■ Tasks to carry out ■
1. Please say whether each statement agrees with the child abuse story, answering yes or no and quoting the words of the story that decide it. (a) The writer's father gave the writer pocket money. (b) The writer carried sacks of coal about a mile from the colliery tip. (c) The writer told the hospital consultant that the back pain came from stealing coal.
2. Copy the child abuse story from "Child Abuse Story" to "You had it.", without changing any words.
3. Write what comes next in the child abuse story, starting after its final sentence.

■ Excerpt to read ■
______________________________

Child Abuse Story From Alyn
by Alyn
(United Kingdom)
Why me:
From an early age I was physically abused my mother. She would hit me with whatever she had in her hand when she really lost her temper (which wasn't that often, thank goodness) because my father made up for it. He would lose his temper, beat me, calm down and then work himself up again and beat me again and again. It developed from hands to fists to belts, broom handles and chairs. If he had it in his hand look out. You had it.
In later years my friends stopped coming to my house because they wanted to go out courting. I could not because my father did not, would not, give me any pocket money but made me say he did so I was full of excuses why I couldn't do this and that. He would insist I go with him to steal coal for the fire. Carrying a sack of coal for about a mile from the colliery tip at an early age took its toll on me. Now I am older and full of back pain. Even now I could not say to the consultant in the hospital when he asked about heavy lifting, "Yes, it's because I was stealing sacks of coal from about 8 years old."
I really think my parents beat my spirit out of me. I grew up to be a wimp, afraid of my own shadow :-( (so maybe that's why I always tried to be friendly with people) Some of my friends knew what I had to put up with, so I think they must have told their parents and people talk especially in the small village where I used to live. So I think some people knew. I was easy prey to take advantage of. I can't believe how naive I was/am.

______________________________

■ Listed records ■
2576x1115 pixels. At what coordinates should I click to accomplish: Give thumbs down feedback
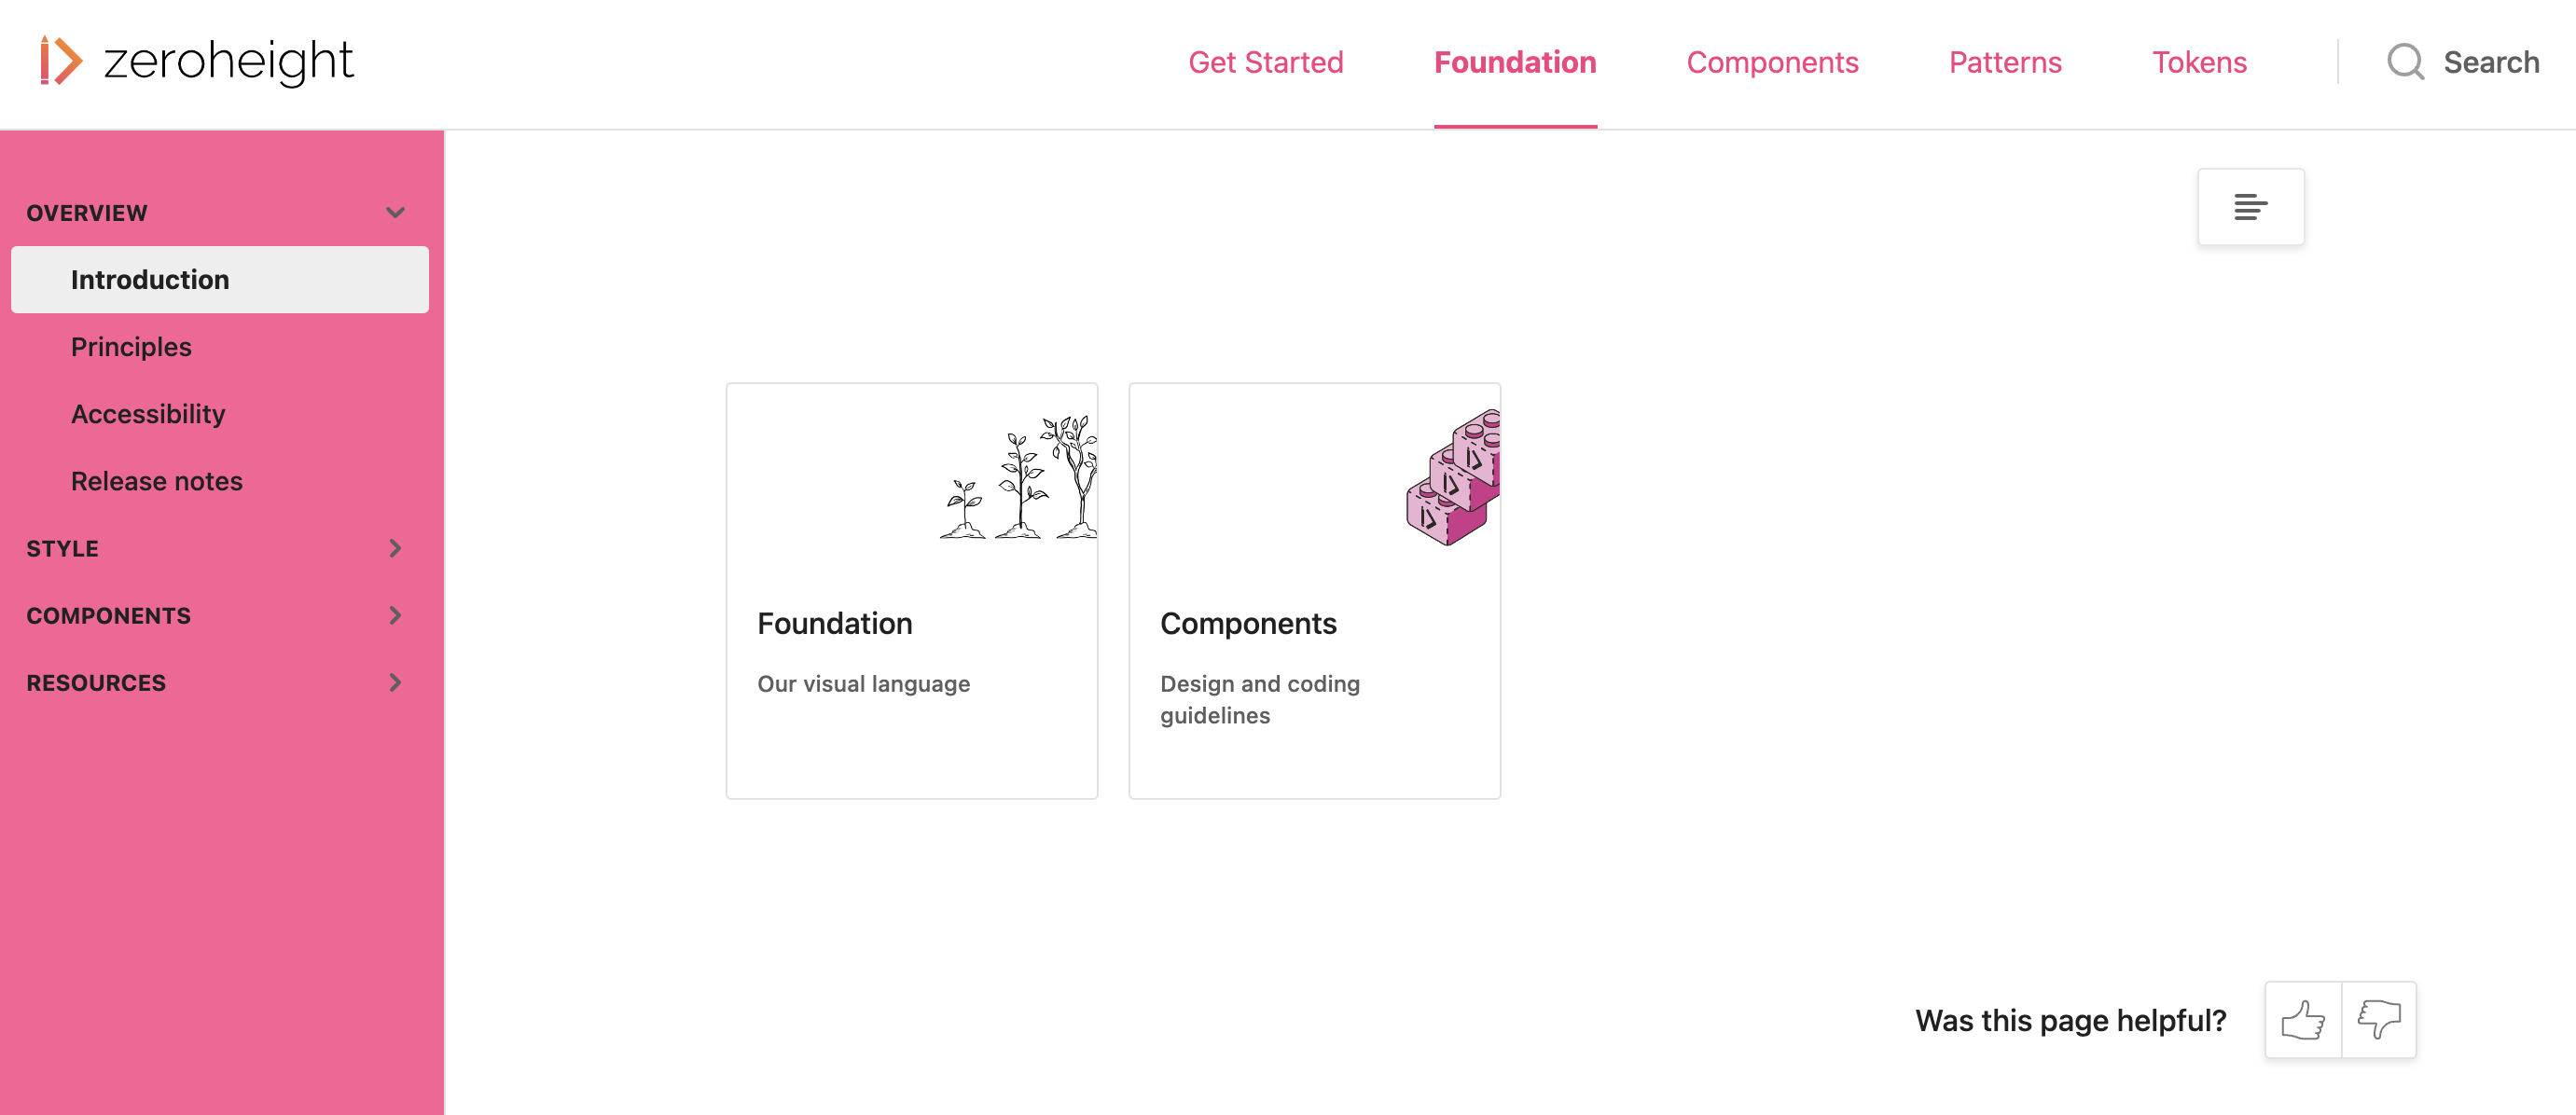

______________________________

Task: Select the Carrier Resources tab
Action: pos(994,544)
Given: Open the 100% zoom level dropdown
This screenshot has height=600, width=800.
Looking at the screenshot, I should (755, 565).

______________________________

■ Responses in order ■
1.
(a) No: "my father did not, would not, give me any pocket money"
(b) Yes: "Carrying a sack of coal for about a mile from the colliery tip at an early age took its toll on me."
(c) No: "Even now I could not say to the consultant in the hospital when he asked about heavy lifting"

2.
Child Abuse Story From Alyn
by Alyn
(United Kingdom)
Why me:
From an early age I was physically abused my mother. She would hit me with whatever she had in her hand when she really lost her temper (which wasn't that often, thank goodness) because my father made up for it. He would lose his temper, beat me, calm down and then work himself up again and beat me again and again. It developed from hands to fists to belts, broom handles and chairs. If he had it in his hand look out. You had it.

3.
The first time, there was one guy down by the railway in a old shed, trousers round his ankles, playing with his thingy, calling me and my friend in to touch and play with him, but I managed to stand by the door where the top half was broken and place stones against the bottom to jam it a little and we ran off. The police were called by my friend's parents and eventually he went to prison.
Then there was the neighbour who used to touch me.
Then the worst one of all was the shopkeeper who I thought was my friend. He would give me sweets to cheer me up and I confided in him. He would take me into the back of the store and make me do things to him and him to me and reminding me what my father would do to me if he found out (and he was right). My father would believe anyone over us.
For 49 years I have kept this bottled up inside me, and as a result of my life, I grew up not knowing how to talk to people, not knowing how to treat people—especially my wife and kids—properly, always coming out with snide remarks, snapping at them. But I never hit my wife, as my father did to my mother. A smack on the ass for the kids when they were naughty was all I did. Didn't know how to show affection to my wife, which caused her to find someone else that could. I could not go to counseling, as everyone wanted money for each session. I could not afford that, and the wife would have wanted to know where the money had gone to.
Then I discovered computers. So I tried to sort my problems out. I tried to talk to people on the Net. The result: police came and arrested me and now I am about to be prosecuted and most probably jailed. Don't get me wrong, I am not a pedo or anything. I do talk to kids and show them a little respect, but I don't think the police see it that way. I have 2 children and 3 grandchildren. They are my life and would never be that cruel to them. Now at 54 years of age I think every day, what is the point of my life? I will eventually die a sad lonely old man, so what is the point. I have told you my story and now tears are streaming down my face, and that's how it will be in court. I won't be able to speak out, just squeak; sad aren't I.